### TRY IT
Note every line in the entries that contains the string "using", and copy it.

### INPUT RECORDS

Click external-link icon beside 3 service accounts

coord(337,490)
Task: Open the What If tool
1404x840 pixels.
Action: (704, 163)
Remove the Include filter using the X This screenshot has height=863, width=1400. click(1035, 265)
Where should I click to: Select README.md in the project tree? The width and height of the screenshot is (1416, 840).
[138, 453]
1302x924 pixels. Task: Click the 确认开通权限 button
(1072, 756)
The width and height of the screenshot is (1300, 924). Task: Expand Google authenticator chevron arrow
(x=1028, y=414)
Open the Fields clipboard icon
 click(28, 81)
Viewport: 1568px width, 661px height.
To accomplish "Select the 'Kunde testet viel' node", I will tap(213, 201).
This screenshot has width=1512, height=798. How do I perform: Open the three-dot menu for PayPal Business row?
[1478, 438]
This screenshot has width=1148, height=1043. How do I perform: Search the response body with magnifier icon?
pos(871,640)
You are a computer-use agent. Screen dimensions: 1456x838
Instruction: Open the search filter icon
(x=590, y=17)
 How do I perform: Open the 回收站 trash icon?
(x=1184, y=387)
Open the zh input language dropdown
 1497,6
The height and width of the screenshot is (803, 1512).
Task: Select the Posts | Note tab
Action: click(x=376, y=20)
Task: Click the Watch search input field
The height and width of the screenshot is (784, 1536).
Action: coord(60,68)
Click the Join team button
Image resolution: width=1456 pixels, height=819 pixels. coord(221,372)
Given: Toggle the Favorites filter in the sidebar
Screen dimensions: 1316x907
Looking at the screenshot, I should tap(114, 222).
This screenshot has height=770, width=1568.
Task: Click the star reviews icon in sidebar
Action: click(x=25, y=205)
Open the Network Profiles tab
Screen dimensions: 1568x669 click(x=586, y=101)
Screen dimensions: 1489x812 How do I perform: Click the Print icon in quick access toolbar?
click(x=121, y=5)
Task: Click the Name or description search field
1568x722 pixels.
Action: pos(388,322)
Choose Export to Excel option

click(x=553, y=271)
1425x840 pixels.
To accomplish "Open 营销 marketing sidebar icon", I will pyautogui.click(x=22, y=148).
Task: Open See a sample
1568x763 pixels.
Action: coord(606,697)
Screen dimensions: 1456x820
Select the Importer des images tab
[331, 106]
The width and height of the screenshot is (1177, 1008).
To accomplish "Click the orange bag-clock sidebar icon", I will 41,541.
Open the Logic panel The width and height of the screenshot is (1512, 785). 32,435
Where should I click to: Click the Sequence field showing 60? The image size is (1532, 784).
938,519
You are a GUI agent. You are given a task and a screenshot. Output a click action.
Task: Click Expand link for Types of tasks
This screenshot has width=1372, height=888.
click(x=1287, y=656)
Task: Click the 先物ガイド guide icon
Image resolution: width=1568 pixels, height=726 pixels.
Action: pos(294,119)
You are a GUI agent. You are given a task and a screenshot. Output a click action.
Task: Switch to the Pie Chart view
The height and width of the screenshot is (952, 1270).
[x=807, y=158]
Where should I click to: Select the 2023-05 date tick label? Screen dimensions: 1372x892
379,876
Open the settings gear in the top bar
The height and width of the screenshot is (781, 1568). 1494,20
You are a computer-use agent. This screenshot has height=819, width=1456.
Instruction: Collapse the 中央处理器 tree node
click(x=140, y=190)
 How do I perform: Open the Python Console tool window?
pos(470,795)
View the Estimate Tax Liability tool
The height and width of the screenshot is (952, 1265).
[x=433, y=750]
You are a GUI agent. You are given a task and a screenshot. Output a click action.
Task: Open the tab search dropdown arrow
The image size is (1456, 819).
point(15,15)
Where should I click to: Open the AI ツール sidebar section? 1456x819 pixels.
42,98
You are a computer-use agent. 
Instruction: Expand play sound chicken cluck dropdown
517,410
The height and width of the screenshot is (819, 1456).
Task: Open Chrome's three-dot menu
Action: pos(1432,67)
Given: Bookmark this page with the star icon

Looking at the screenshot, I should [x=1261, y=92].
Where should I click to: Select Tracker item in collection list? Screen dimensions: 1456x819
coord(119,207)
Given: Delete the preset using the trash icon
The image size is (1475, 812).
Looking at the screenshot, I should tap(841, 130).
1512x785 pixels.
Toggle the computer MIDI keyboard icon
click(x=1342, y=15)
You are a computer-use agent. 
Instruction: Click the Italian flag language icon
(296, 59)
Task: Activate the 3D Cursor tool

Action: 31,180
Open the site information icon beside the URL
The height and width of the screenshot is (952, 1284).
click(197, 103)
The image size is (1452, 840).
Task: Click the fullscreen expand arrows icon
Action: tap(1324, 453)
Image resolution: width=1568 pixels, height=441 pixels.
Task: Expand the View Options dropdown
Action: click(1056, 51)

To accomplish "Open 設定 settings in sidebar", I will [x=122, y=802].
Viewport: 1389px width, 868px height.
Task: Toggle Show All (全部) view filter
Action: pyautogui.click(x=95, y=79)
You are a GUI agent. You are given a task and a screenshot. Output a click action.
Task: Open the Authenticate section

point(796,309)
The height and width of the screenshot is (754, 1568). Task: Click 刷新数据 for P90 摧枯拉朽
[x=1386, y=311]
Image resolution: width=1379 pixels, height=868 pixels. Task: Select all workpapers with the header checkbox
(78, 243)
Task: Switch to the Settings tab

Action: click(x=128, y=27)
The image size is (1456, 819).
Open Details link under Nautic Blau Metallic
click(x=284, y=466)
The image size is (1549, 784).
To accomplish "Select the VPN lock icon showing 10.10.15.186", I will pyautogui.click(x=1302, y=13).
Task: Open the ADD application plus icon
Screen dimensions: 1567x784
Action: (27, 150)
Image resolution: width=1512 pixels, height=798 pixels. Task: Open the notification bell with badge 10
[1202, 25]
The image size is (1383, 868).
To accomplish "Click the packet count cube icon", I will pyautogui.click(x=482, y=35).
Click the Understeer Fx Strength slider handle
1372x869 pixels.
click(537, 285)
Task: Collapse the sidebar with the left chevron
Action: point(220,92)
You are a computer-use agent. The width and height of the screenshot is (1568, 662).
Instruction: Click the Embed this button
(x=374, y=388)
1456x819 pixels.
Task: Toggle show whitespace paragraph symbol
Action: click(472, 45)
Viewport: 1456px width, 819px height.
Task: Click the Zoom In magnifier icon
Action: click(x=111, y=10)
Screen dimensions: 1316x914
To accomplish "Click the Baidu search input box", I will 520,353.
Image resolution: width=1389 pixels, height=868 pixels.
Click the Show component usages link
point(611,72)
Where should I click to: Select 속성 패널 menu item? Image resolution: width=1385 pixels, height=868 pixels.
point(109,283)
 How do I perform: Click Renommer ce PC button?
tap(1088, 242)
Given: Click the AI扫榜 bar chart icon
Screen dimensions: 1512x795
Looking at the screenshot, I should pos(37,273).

### ANSWER FOR THE TASK
Remove the Include filter using the X This screenshot has height=863, width=1400. click(1035, 265)
Given: Delete the preset using the trash icon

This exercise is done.